Conversamos um pouco sobre o que me foi oferecido e os dois leram os detalhes da proposta antes de mim, então foi por eles que eu soube que McGonagall tinha razão: na minha idade essa era uma oportunidade única. Eles fizeram questão de afirmar e reafirmar que me apoiariam e que, apesar de ficarem tristes, eles sabiam que uma hora isso iria acontecer.

A questão agora era Ginny, nossa falta de relações, as dúvidas quanto ao que ela sentia e tudo o que certamente nunca aconteceria se eu fosse embora nesse momento.

Quando eu disse que era mais fácil manter a nós dois na relação descomplicada e fácil de amigos, era disso que eu estava falando. Se assim fosse, eu daria minha resposta positiva para McGonagall amanhã mesmo, depois eu sairia com minha melhor amiga para comemorar em qualquer lugar, nós dormiríamos na minha casa ou na dela e eu teria sua visita com uma frequência mensal, no mínimo.

Agora, no entanto, eu já não conseguia nem imaginar um de nós dois trocando de roupas na frente do outro, por exemplo, com aquela naturalidade toda.
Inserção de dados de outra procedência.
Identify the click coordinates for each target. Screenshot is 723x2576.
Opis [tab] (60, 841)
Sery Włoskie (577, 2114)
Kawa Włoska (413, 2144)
E só de pensar em dormir novamente na mesma cama que ela eu já quero muito mais do que deitar e apagar.

Eu não receberia nenhum novo projeto até decidir meu destino, então pedi a sexta-feira feira de folga e fiquei em casa descansando e pensando no que fazer. No sábado acordei mais tarde que o normal e desci tempo suficiente para comer algo, retornando em seguida para o meu quarto.

A porta se abriu suavemente um tempo depois e minha mãe apareceu pela fresta antes de me perguntar:

—Posso entrar?

—Claro. - Respondi baixando as pernas e dando espaço para que ela sentasse na cama ao meu lado.
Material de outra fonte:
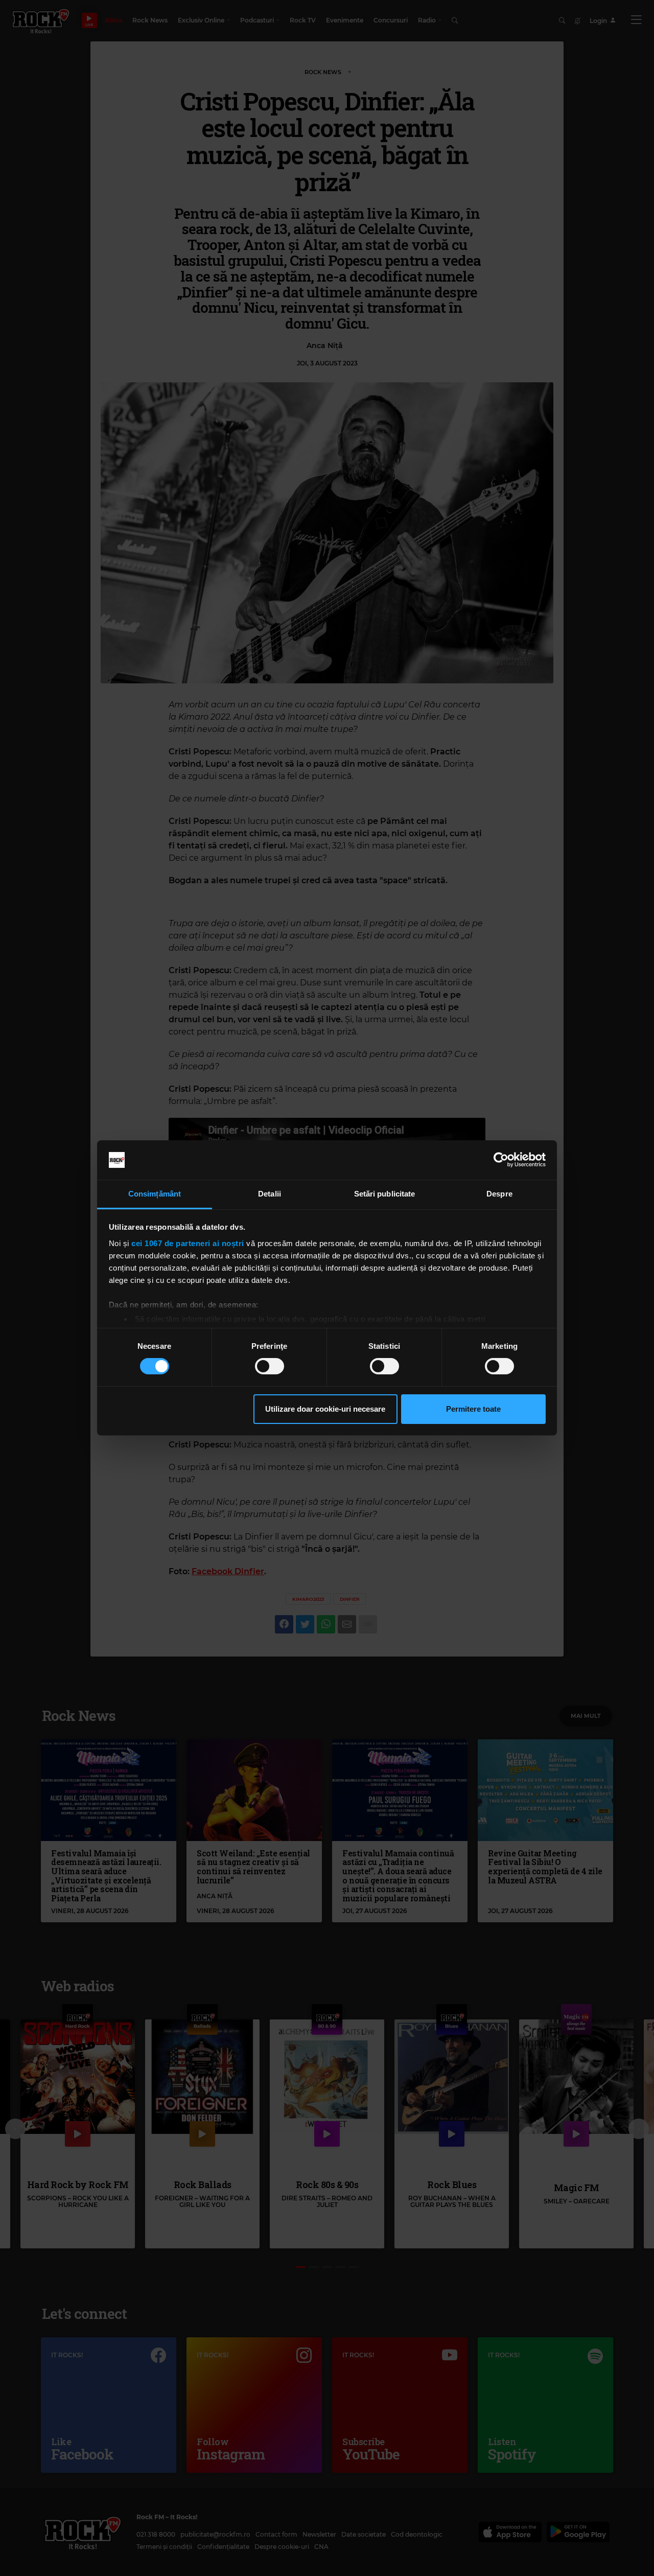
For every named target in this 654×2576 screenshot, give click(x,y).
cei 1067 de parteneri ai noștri (187, 1243)
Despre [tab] (499, 1193)
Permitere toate (473, 1409)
—Você quase não saiu do quarto. Eu fiquei preocupada. - Justificou-se e me olhou antes de continuar. - Você já se decidiu?

—Ainda não, tenho muita coisa para considerar. - Respondi sem vontade de chegar no assunto para o qual ela estava guiando a conversa

—Ginny é uma delas? - Perguntou direta, passando os dedos pelo meu cabelo.

—Ela não deveria ser, não é? - Rebati com um sorriso forçado tentando diminuir o caos visível dos meus pensamentos.

—Isso é você que deve decidir, Harry. - Respondeu calmamente, como se entendesse tudo. - Acho que você não deve se atrapalhar por isso, mas também acho que deve levar em consideração tudo o que quer nesse momento. E se é ela que você quer, imagino que já saiba o que deve fazer.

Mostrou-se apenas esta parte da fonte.